Suben por la escalera de caracol. Caminan por el pasillo eterno y oscuro, con habitaciones a los lados de las que salen y entran mujeres semidesnudas, en lingerie y con actitudes que disipan cualquier duda.  

—Aquí es. Toque.

—Gracias.

Suspira, da un golpecito y al instante abre la puerta una dama de mirada triste. Viste un camisón africano y alpargatas bolivianas, que asoman dedos amontonados que a juzgar por su exhibicionismo no parecen conscientes de sí mismos. Tiene la tez pálida y marcada con las huellas de un acné fallecido, que en sus tiempos de gloria no perdonó.

—Buenas noches señora. Busco a Miranda González.

— ¿De parte?

—Dígale que soy Rubber Legs… ella entenderá.

— ¿Luis?… ¿eres tú?

– … ¿Miranda?

El silencio parece no tener fecha de caducidad y por fin Luis suma dos y dos. Miranda es la proxeneta de aquel lugar. Y su imagen… ¿dónde está la mujer con la que tiene meses fantaseando? Lo piensa un segundo y resuelve el dilema con pragmatismo.

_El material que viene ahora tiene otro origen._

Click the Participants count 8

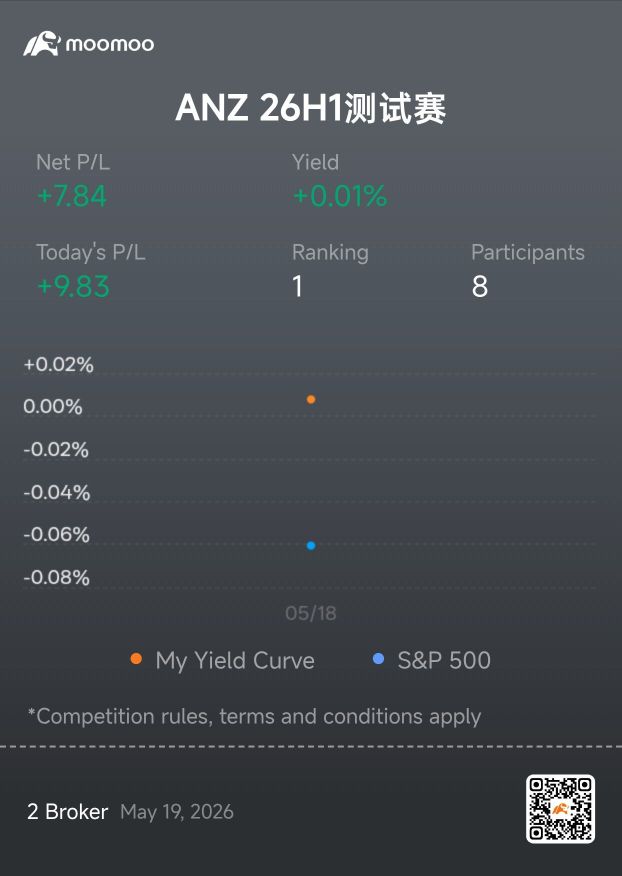point(479,287)
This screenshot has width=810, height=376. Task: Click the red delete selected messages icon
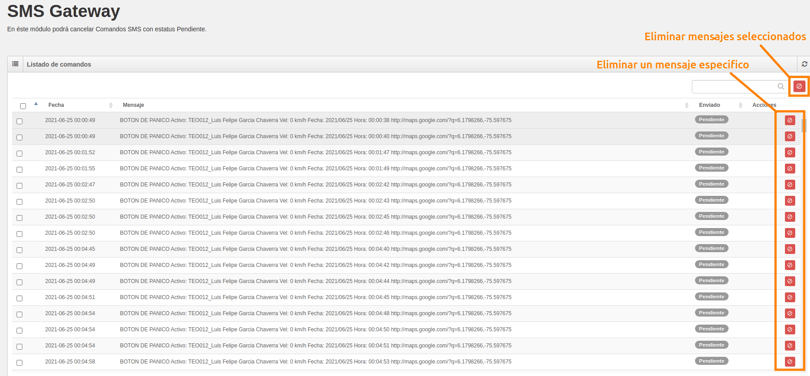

Disimula la decepción y como si nada le besa el cachete a la dama, preguntándole:

— ¿Hay aquí alguna chica que se parezca a la de las fotos que usaste para chatear conmigo?

—  Tengo varias que son así.

— ¿Y como cuánto sería?

— A ti cariño puedo hacerte un precio especial… ¿te parecen bien cien dólares la hora?

— ¡Coño!  yo no tengo ese dinero.

— Pero sí me tienes a mí… tontito.

— ¿A ti? Pero si tú no eres la de las fotos… me viste cara de bolsa… esto es una estafa. Soy una víctima de Catfish.

— ¿Así es la cosa? ¿Y tú ? Yo estoy viendo a un gordito coco pelado, y no a Rubber Legs, el semental.

— Pero es que yo sí soy Rubber Legs!

— Y yo sí soy tu Miranda.

Luis Santoro siente que un abismo se lo traga vivo y se asfixia con el nudo invisible que le aprieta la garganta. Más tiempo frente a esta mujer y no resistiría las lágrimas que amenazan con delatarle. Sin pronunciar palabra, se marcha.

Ya en la calle, comienza a flagelarse: ¿por qué fui a ese lugar? ¿Y si le hubiera inventado otra excusa?  ¿Y si en vez de decirle que sí le hubiera dicho que no? ¿Por qué tuvo que pasar?

Por los momentos, Luis Santoro ignora que el hombre que entró a Templo Interno no es el mismo que salió de allí. Pero mañana, cuando el reloj marque las seis pm, su amigo salvavidas no lo visitará por vez primera en años.  Y la voz, que llenaba de música su existencia, jamás la volverá a escuchar.